Question

How do you simplify $\dfrac{4{{x}^{2}}-9}{2{{x}^{2}}+11x+12}$ ?

Answer 1

Hint: In this problem, we factorise both the numerator and the denominator. The numerator gets factorised to $\left( 2x+3 \right)\left( 2x-3 \right)$ and the denominator gets factorized to $\left( 2x+3 \right)\left( x+4 \right)$ . Finally, cancelling $\left( 2x+3 \right)$ from the numerator and the denominator, we get our answer.

Complete step by step solution:
The given expression that we have at our disposal is,
$\dfrac{4{{x}^{2}}-9}{2{{x}^{2}}+11x+12}$
If we observe carefully, we can see that the term $4{{x}^{2}}$ is a perfect square and is the square of $2x$ . $9$ is also a perfect square and is the square of $3$ . The expression $4{{x}^{2}}-9$ is thus the subtraction of two squares.

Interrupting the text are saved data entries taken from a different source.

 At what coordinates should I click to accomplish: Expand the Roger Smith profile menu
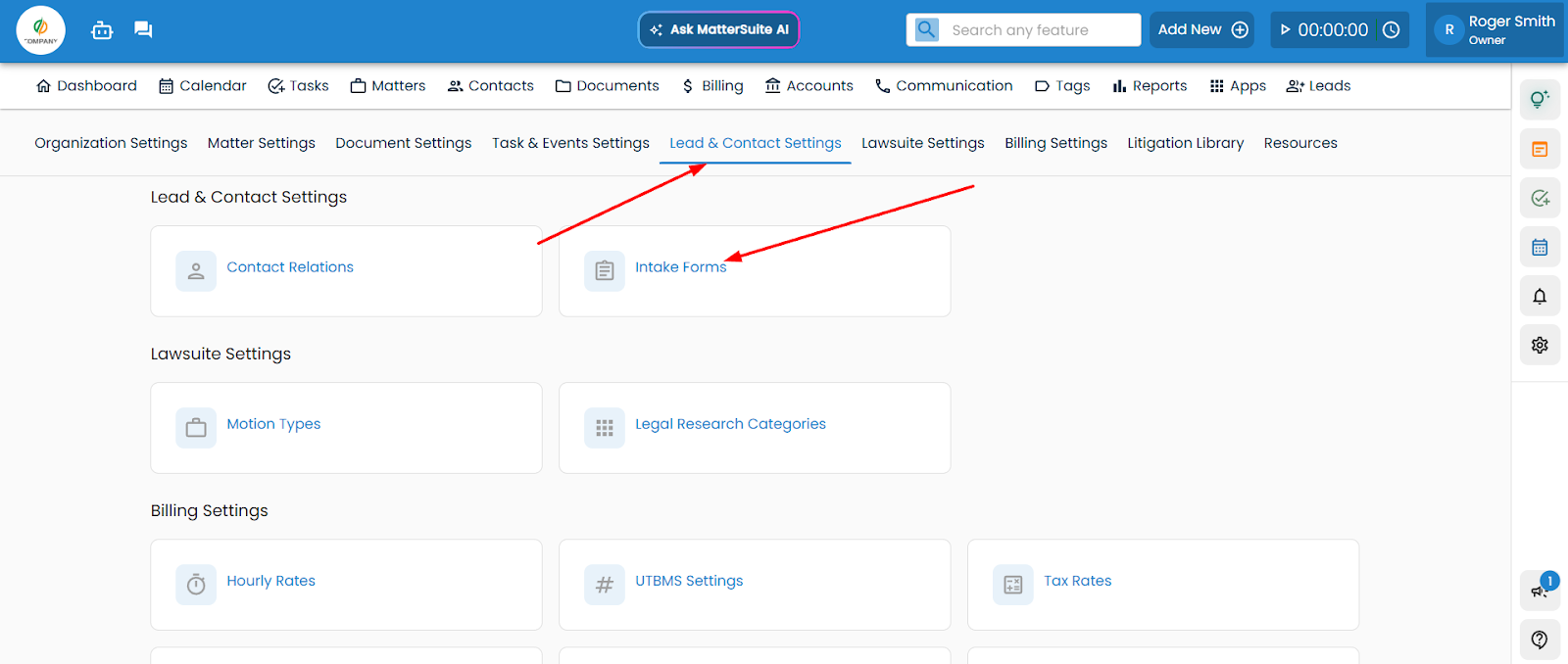click(x=1496, y=29)
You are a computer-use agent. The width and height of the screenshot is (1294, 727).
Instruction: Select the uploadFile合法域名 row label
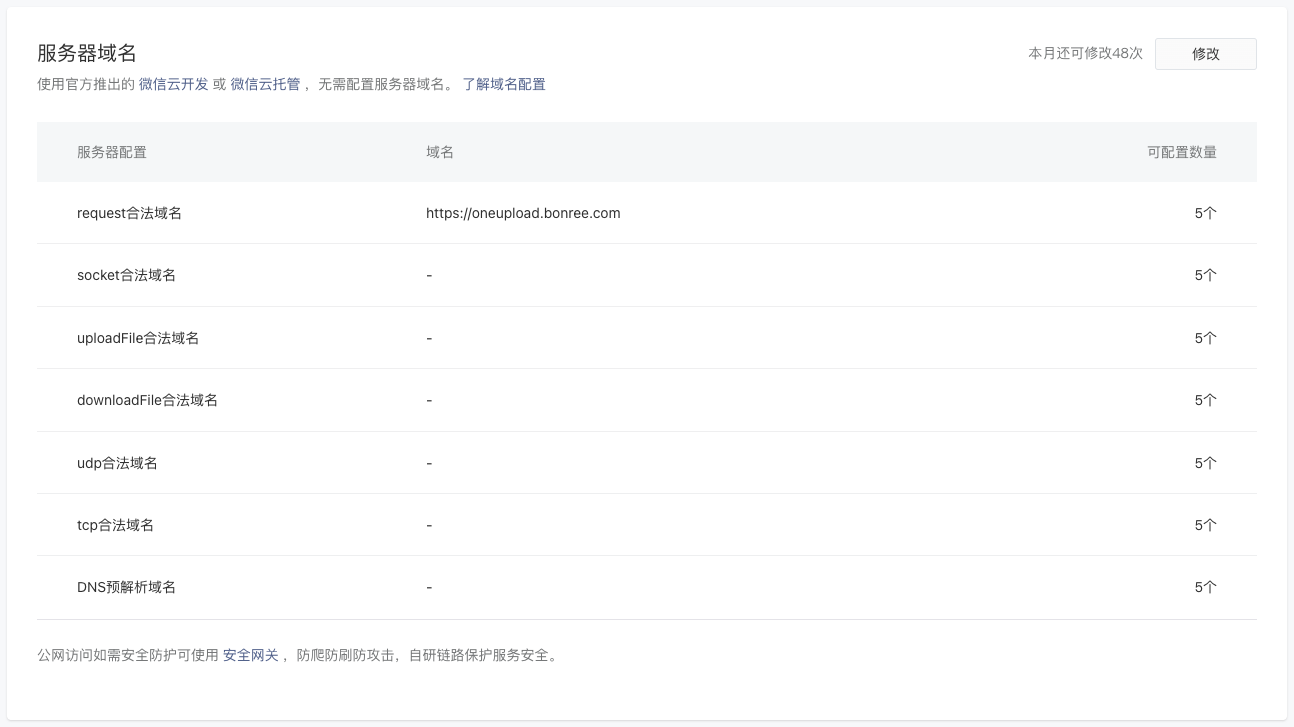point(138,338)
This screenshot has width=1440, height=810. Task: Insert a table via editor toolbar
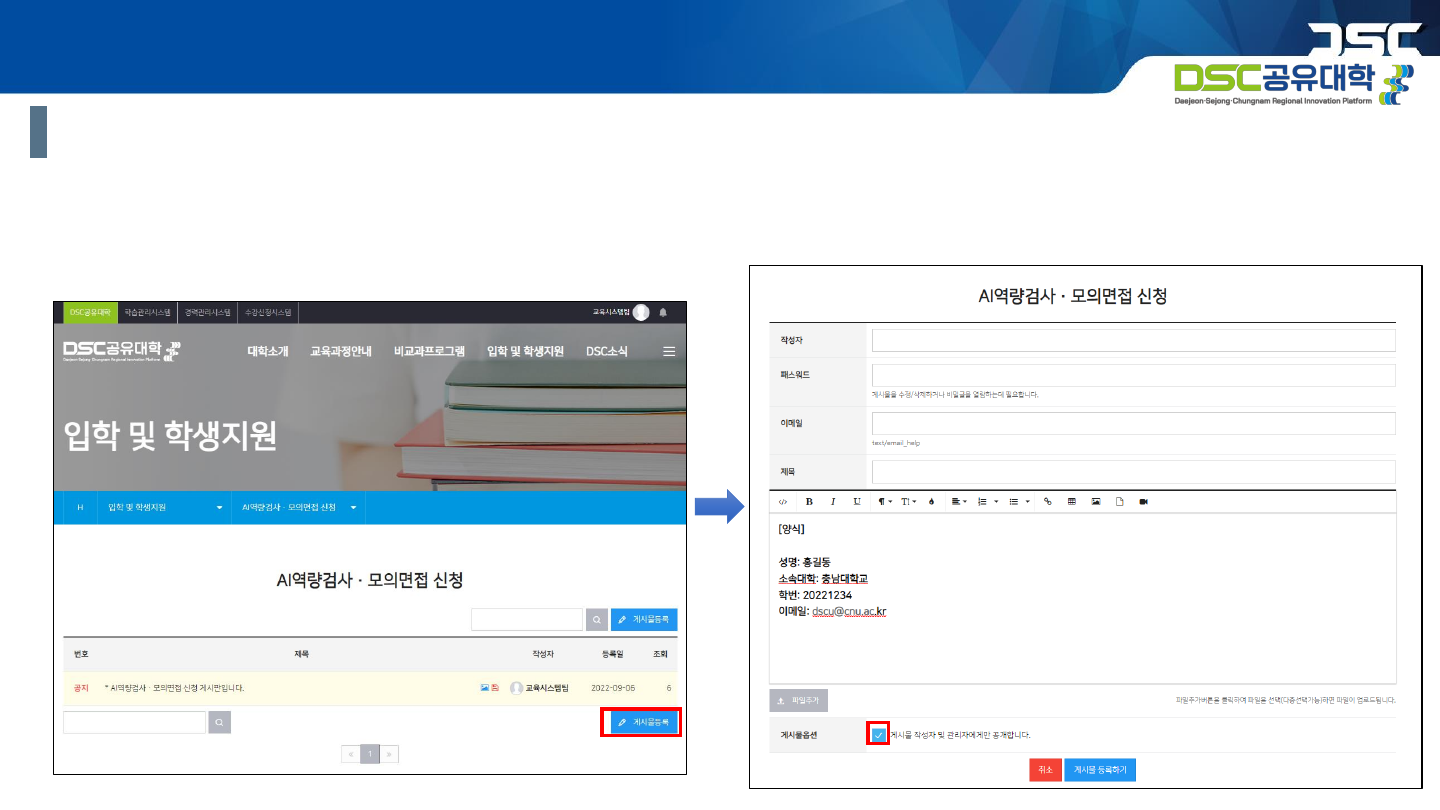pos(1072,502)
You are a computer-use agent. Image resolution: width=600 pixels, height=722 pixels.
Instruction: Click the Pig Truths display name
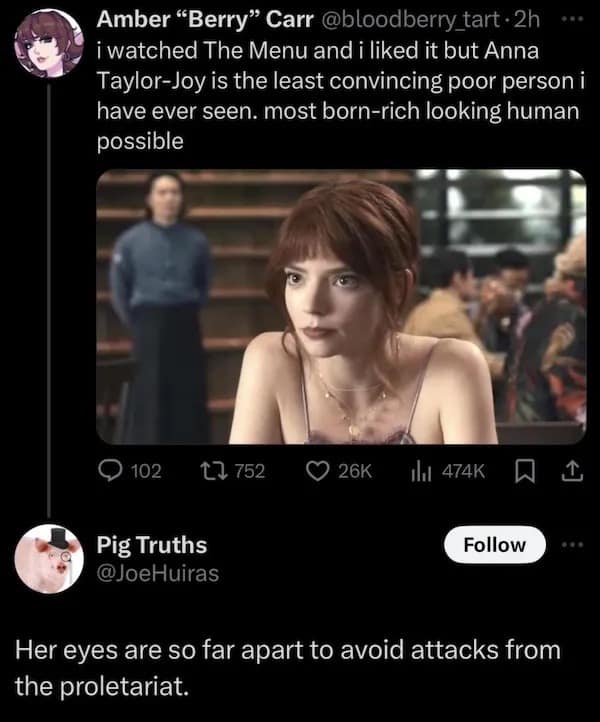(151, 545)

We know that the expression of subtraction of squares of the form ${{a}^{2}}-{{b}^{2}}$ can be written as $\left( a+b \right)\left( a-b \right)$ . Here, $a=2x,b=3$ . Thus, rewriting the above expression, we get,
$\Rightarrow \dfrac{\left( 2x+3 \right)\left( 2x-3 \right)}{2{{x}^{2}}+11x+12}....\left( 1 \right)$
Now, we focus on the denominator. It is a quadratic expression. To simplify this quadratic expression, we apply the middle terms method. In this method, in a quadratic expression of the form $a{{x}^{2}}+bx+c$ , we express $b$ as a summation of two numbers $d,e$ such that $de=ac$ . Here, $a=2,b=11,c=12$ . Now, $ac=12\times 2=24$ . $24$ can also be written as $8\times 3$ . Also, $8+3=11$ . Thus,
$\Rightarrow 2{{x}^{2}}+11x+12=2{{x}^{2}}+8x+3x+12$
Taking $2x$ common from the first two terms and $3$ from the last two terms, we get,
$\Rightarrow 2{{x}^{2}}+11x+12=2x\left( x+4 \right)+3\left( x+4 \right)$
This can be rewritten as,
$\Rightarrow 2{{x}^{2}}+11x+12=\left( 2x+3 \right)\left( x+4 \right)$
The expression $\left( 1 \right)$ can thus be modified to,
$\Rightarrow \dfrac{\left( 2x+3 \right)\left( 2x-3 \right)}{\left( 2x+3 \right)\left( x+4 \right)}$
In both the numerator and denominator, $\left( 2x+3 \right)$ is present. So, we cancel them off.
$\Rightarrow \dfrac{\left( 2x-3 \right)}{\left( x+4 \right)}$
Therefore, the given expression can be simplified to $\dfrac{\left( 2x-3 \right)}{\left( x+4 \right)}$ .

Note:
The given expression is a huge expression, so we should be careful not to miss any term. Also, this method requires multiple concepts, we should apply them correctly, especially the middle term method. Finally, we should remember to cancel the $\left( 2x+3 \right)$ from the numerator and the denominator.